### Activity
Write out every record below exactly, so that nothing differs from what is shown.
--- Task inputs ---
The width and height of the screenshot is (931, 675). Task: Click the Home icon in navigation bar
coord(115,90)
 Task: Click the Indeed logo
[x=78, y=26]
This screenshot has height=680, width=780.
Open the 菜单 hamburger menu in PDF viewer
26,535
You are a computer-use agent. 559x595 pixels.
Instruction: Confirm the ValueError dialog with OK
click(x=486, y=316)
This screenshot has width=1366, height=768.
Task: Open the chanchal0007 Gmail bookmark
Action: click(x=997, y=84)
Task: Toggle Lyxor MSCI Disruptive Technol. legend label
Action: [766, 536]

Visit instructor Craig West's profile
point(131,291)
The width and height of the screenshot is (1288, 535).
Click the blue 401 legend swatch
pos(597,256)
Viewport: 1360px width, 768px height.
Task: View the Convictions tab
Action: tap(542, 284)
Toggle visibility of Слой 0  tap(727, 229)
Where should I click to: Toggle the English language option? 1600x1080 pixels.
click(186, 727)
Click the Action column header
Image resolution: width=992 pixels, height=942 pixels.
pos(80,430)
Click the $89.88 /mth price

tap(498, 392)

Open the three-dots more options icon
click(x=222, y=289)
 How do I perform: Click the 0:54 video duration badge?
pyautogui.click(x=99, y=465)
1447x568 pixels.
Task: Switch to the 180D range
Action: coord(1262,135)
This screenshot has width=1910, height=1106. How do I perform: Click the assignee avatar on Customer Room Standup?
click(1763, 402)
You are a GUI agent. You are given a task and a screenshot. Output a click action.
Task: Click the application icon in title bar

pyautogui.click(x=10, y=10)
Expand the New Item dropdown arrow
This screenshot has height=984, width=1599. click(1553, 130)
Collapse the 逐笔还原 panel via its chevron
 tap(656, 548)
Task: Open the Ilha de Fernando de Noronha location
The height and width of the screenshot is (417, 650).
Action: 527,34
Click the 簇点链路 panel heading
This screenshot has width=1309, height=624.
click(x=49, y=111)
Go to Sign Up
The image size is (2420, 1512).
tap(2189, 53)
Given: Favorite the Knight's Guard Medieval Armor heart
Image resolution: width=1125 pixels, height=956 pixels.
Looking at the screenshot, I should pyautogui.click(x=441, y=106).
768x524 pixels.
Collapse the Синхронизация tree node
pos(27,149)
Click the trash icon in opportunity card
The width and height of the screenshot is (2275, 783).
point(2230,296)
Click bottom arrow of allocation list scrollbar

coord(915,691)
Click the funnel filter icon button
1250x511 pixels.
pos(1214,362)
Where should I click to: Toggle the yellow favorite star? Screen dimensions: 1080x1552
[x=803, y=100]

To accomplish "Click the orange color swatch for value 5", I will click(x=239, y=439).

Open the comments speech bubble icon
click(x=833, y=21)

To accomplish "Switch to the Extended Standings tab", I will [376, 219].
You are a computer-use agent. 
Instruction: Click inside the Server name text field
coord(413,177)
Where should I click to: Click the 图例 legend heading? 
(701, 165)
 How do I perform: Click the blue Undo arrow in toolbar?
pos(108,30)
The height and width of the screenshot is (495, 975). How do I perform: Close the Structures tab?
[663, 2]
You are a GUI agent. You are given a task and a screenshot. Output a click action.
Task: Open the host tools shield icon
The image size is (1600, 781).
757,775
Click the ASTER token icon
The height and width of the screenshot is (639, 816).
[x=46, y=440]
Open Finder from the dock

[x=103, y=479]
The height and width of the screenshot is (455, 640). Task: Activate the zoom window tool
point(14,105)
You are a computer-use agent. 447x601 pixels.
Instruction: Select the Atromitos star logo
---
### Expected answer
The width and height of the screenshot is (931, 675). Task: Click the Home icon in navigation bar
coord(115,90)
 Task: Click the Indeed logo
[x=78, y=26]
This screenshot has height=680, width=780.
Open the 菜单 hamburger menu in PDF viewer
26,535
You are a computer-use agent. 559x595 pixels.
Instruction: Confirm the ValueError dialog with OK
click(x=486, y=316)
This screenshot has width=1366, height=768.
Task: Open the chanchal0007 Gmail bookmark
Action: click(x=997, y=84)
Task: Toggle Lyxor MSCI Disruptive Technol. legend label
Action: [766, 536]

Visit instructor Craig West's profile
point(131,291)
The width and height of the screenshot is (1288, 535).
Click the blue 401 legend swatch
pos(597,256)
Viewport: 1360px width, 768px height.
Task: View the Convictions tab
Action: tap(542, 284)
Toggle visibility of Слой 0  tap(727, 229)
Where should I click to: Toggle the English language option? 1600x1080 pixels.
click(186, 727)
Click the Action column header
Image resolution: width=992 pixels, height=942 pixels.
pos(80,430)
Click the $89.88 /mth price

tap(498, 392)

Open the three-dots more options icon
click(x=222, y=289)
 How do I perform: Click the 0:54 video duration badge?
pyautogui.click(x=99, y=465)
1447x568 pixels.
Task: Switch to the 180D range
Action: coord(1262,135)
This screenshot has width=1910, height=1106. How do I perform: Click the assignee avatar on Customer Room Standup?
click(1763, 402)
You are a GUI agent. You are given a task and a screenshot. Output a click action.
Task: Click the application icon in title bar

pyautogui.click(x=10, y=10)
Expand the New Item dropdown arrow
This screenshot has height=984, width=1599. click(1553, 130)
Collapse the 逐笔还原 panel via its chevron
 tap(656, 548)
Task: Open the Ilha de Fernando de Noronha location
The height and width of the screenshot is (417, 650).
Action: 527,34
Click the 簇点链路 panel heading
This screenshot has width=1309, height=624.
click(x=49, y=111)
Go to Sign Up
The image size is (2420, 1512).
tap(2189, 53)
Given: Favorite the Knight's Guard Medieval Armor heart
Image resolution: width=1125 pixels, height=956 pixels.
Looking at the screenshot, I should pyautogui.click(x=441, y=106).
768x524 pixels.
Collapse the Синхронизация tree node
pos(27,149)
Click the trash icon in opportunity card
The width and height of the screenshot is (2275, 783).
point(2230,296)
Click bottom arrow of allocation list scrollbar

coord(915,691)
Click the funnel filter icon button
1250x511 pixels.
pos(1214,362)
Where should I click to: Toggle the yellow favorite star? Screen dimensions: 1080x1552
[x=803, y=100]

To accomplish "Click the orange color swatch for value 5", I will click(x=239, y=439).

Open the comments speech bubble icon
click(x=833, y=21)

To accomplish "Switch to the Extended Standings tab", I will [376, 219].
You are a computer-use agent. 
Instruction: Click inside the Server name text field
coord(413,177)
Where should I click to: Click the 图例 legend heading? 
(701, 165)
 How do I perform: Click the blue Undo arrow in toolbar?
pos(108,30)
The height and width of the screenshot is (495, 975). How do I perform: Close the Structures tab?
[663, 2]
You are a GUI agent. You are given a task and a screenshot. Output a click action.
Task: Open the host tools shield icon
The image size is (1600, 781).
757,775
Click the ASTER token icon
The height and width of the screenshot is (639, 816).
[x=46, y=440]
Open Finder from the dock

[x=103, y=479]
The height and width of the screenshot is (455, 640). Task: Activate the zoom window tool
point(14,105)
You are a computer-use agent. 447x601 pixels.
Instruction: Select the Atromitos star logo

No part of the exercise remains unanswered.